Despite being the third remake of William A. Wellman’s 1937 romantic melodrama, this particular riff on A Star is Born approached its Venice premiere as an intriguing unknown quantity, being both Bradley Cooper’s directorial debut and the first Hollywood star vehicle for pop high priestess Lady Gaga.
USA 2018
Certificate 15 135 mins approx
Director Bradley Cooper
Cast
Ally Lady Gaga
Jackson Bradley Cooper
Rez Rafi Gavron
UK release date 5 October 2018
Distributor Warner Bros UK
astarisbornmovietickets.co.uk
► Trailer
Hewing fairly closely to the narrative beats of Frank Pierson’s 1976 rock musical iteration, Cooper stars as Jackson Maine, a grizzled country star clearly past his prime but still able to draw massive crowds on account of his robust middlebrow tunes and louche charisma. Hell-bent on drinking himself into a stupor after a gig one night, he finds himself self-consciously propping up the bar at a gay venue, where he catches waitress and aspiring singer Ally (Gaga) capping off a drag show with a barnstorming rendition of Edith Piaf’s La Vie en Rose. It’s an exuberant sequence that tips its hat to Gaga’s own origins as a cabaret club performer, and to her legion of fiercely loyal queer fans, some of whom will surely get a particular kick out of a scene-stealing cameo from Ru Paul’s Drag Race star Shangela Laquifa Wadley.
Jackson is instantly smitten with Ally and floored by her musical talent, and so gives her the big break that has thus far evaded her on account of her allegedly imperfect appearance – specifically, she’s been repeatedly told by executives that her nose is too big for her to succeed as a performer. Happily, a single guest appearance at a Jackson Maine concert, and the viral YouTube video that ensues, is all it takes to catapult her towards both superstardom and a heated romance with her mentor.

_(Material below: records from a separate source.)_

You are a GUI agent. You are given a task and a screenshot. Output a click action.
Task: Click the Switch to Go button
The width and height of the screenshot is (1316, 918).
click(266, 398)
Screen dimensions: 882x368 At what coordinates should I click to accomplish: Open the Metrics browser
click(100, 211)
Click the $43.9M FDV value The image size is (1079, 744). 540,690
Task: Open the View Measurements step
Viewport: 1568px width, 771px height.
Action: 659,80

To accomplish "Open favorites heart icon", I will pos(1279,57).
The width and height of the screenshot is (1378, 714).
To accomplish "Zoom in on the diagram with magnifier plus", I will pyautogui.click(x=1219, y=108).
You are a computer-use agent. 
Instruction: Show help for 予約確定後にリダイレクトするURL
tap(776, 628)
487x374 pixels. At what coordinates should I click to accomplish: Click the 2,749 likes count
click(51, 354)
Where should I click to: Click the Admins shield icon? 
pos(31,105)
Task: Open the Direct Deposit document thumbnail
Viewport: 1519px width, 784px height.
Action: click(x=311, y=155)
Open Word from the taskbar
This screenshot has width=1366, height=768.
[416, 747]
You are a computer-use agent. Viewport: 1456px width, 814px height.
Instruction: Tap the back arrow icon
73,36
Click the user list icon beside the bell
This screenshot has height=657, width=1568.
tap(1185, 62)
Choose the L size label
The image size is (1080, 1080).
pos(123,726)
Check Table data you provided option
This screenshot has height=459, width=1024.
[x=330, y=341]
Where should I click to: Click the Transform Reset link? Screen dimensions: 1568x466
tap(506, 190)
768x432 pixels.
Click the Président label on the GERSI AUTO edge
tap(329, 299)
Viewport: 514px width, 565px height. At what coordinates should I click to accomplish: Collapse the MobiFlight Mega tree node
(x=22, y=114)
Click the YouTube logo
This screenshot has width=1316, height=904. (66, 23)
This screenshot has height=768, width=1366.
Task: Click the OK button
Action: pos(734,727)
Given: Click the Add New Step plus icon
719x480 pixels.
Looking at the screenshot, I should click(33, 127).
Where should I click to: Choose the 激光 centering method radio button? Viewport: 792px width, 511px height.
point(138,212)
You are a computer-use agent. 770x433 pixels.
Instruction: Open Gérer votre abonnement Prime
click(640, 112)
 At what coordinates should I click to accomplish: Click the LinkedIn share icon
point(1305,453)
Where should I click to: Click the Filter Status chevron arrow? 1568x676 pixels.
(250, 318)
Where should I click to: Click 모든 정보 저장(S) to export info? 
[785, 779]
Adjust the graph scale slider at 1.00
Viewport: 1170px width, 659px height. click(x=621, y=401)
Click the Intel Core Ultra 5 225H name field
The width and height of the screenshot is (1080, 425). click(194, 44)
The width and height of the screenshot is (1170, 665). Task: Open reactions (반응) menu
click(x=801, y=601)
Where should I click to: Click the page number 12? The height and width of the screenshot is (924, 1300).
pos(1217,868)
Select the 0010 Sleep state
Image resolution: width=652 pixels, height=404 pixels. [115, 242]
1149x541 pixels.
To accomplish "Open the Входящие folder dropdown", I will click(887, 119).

The film could easily have played out as a staid tale of a patriarchal industry gatekeeper and his younger ingénue, but Cooper ensures that the dynamic between the pair is even-handed from the outset. In the Pierson version, the central couple’s first date is derailed when hell-raising rocker John (Kris Kristofferson) gets into a brawl while bar singer Esther (Barbra Streisand) stands by helplessly. Here, a comparable ruckus unfolds, but it’s Ally who throws the punch, with Jackson spending the rest of the night tending to her damaged hand.
The lead performances are both extremely solid. Gaga subtly conveys Ally’s gradual growth in poise and confidence, and is as convincing as a down-on-her-luck wage slave as she is as a pop diva. Cooper meanwhile renders Jackson’s self-destructive tendencies alarming and pitiful, and does a fine job of appearing perpetually drunk without resorting to hammy theatrics. When his behaviour inevitably begin to jeopardise his relationship with Ally, confrontations between the pair are laudably muted; displays of intense emotion are instead largely held back for the musical numbers. Here, again, the film delivers the goods – in particular, The Shallows, the rousing power ballad that serves as Ally’s starmaker, is as strong as anything on Gaga’s stadium rock-tinged sophomore album Born this Way.
It’s not all plain sailing. The couple’s wedding scene, which includes a gratuitous close-up of a single tear running silently down the bride’s cheek, is jarringly hokey. And Ally’s smarmy young British manager Rez (Rafi Gavron) proves an irritatingly cartoonish antagonist. But the occasional bum note aside, this is broad-strokes filmmaking of the highest calibre.